## begin READING PASSAGE

The thermocouple unit 30 is secured to the flame spreader means 27 by having the ends 70 and 67 of the rod means 69 and tubular member 66 telescoped into a substantially cylindrical opening 80 formed through the wall means 48 so that the end edges 72 and 73 of the rod 69 and tubular member 66 are disposed substantially flush with the upper surface 50 of the wall means 48 as illustrated in FIGS. 1 and 2, the thermocouple unit 30 then being secured in such opening means 80 by having the tubular member 66 welded to the upper surface 50 of the wall means 48 as well as to the rod means 69 by the weld means 81 as illustrated.
The welding of the thermocouple unit 30 to the wall means 48 of the flame spreader means 27, as well as the weld means 57 for securing the wall means 48 to the burner housing member 31 and the weld means 42 for securing the housing member 31 to the housing member 36 can all also be formed by an arc welding operation using a tungsten electrode with an inert gas.
If desired, the flame spreader means 27 can have draft shield tabs 82 extending from the side 49 of the wall means 48 to be disposed closely adjacent the outside surface 83 of the side wall means 34 of the housing member 31 as illustrated, the tabs 82 being circumferentially spaced from each other and being any desired number within a practical limit.
If such draft tabs 82 are utilized, the burner ports 25 through the housing member 31 while normally being equally spaced from each other in a circumferential direction about the side wall means 34 could be so arranged that no burner port 25 will be adjacent a draft tab 82 or the spacing between adjacent burner ports 25 could be greater wherever a draft tab 82 is located so that each draft tab 82 does not cover a burner port 25.
From the above, it can readily be seen that the new dual rate burner construction 20 of this invention can be formed in a relatively simple manner from the parts thereof by the method of this invention as previously described to operate in a manner now to be described.

## end READING PASSAGE
## begin SOURCE EXCERPT

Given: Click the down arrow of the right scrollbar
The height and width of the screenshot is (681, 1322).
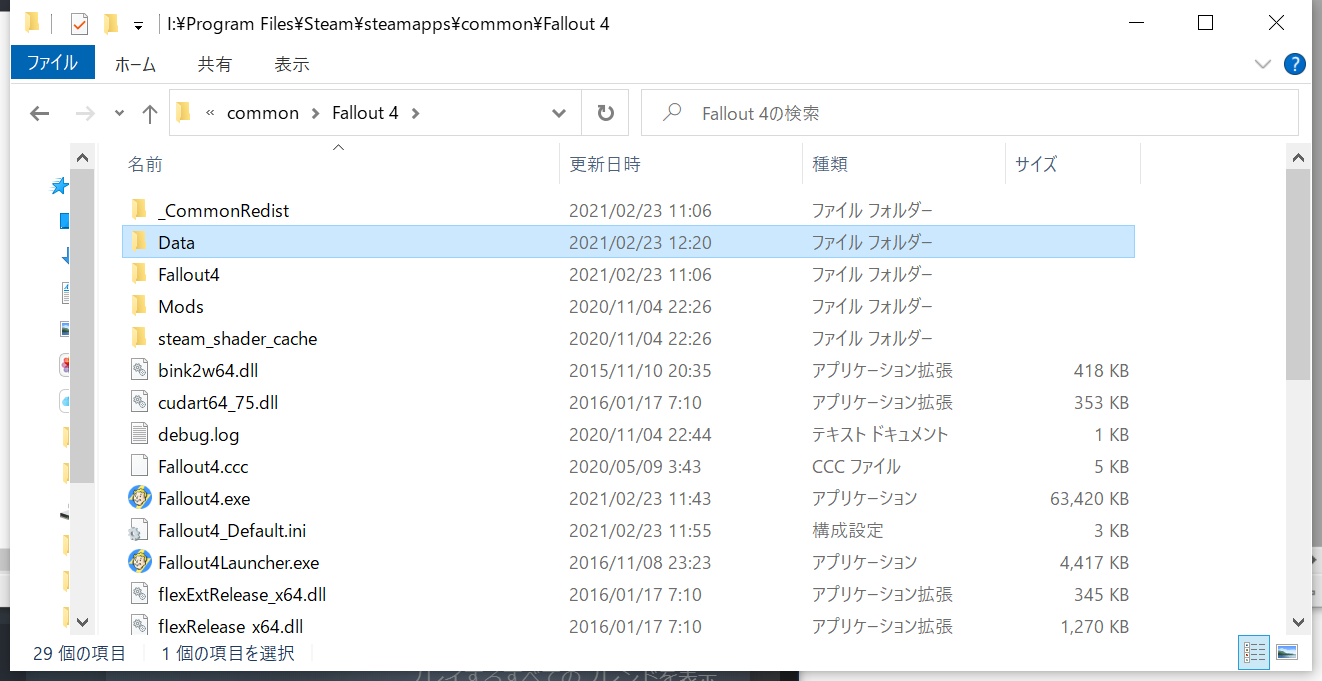Looking at the screenshot, I should click(x=1299, y=620).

## end SOURCE EXCERPT

◆ EXERCISE TASK 1: Duplicate the burner passage above from "If such draft" to "burner port 25.".
◆ EXERCISE TASK 2: According to the burner passage above, what kind of welding operation can be used to form the welds?

◆ CORRECT ANSWER 1:
If such draft tabs 82 are utilized, the burner ports 25 through the housing member 31 while normally being equally spaced from each other in a circumferential direction about the side wall means 34 could be so arranged that no burner port 25 will be adjacent a draft tab 82 or the spacing between adjacent burner ports 25 could be greater wherever a draft tab 82 is located so that each draft tab 82 does not cover a burner port 25.

◆ CORRECT ANSWER 2: An arc welding operation using a tungsten electrode with an inert gas.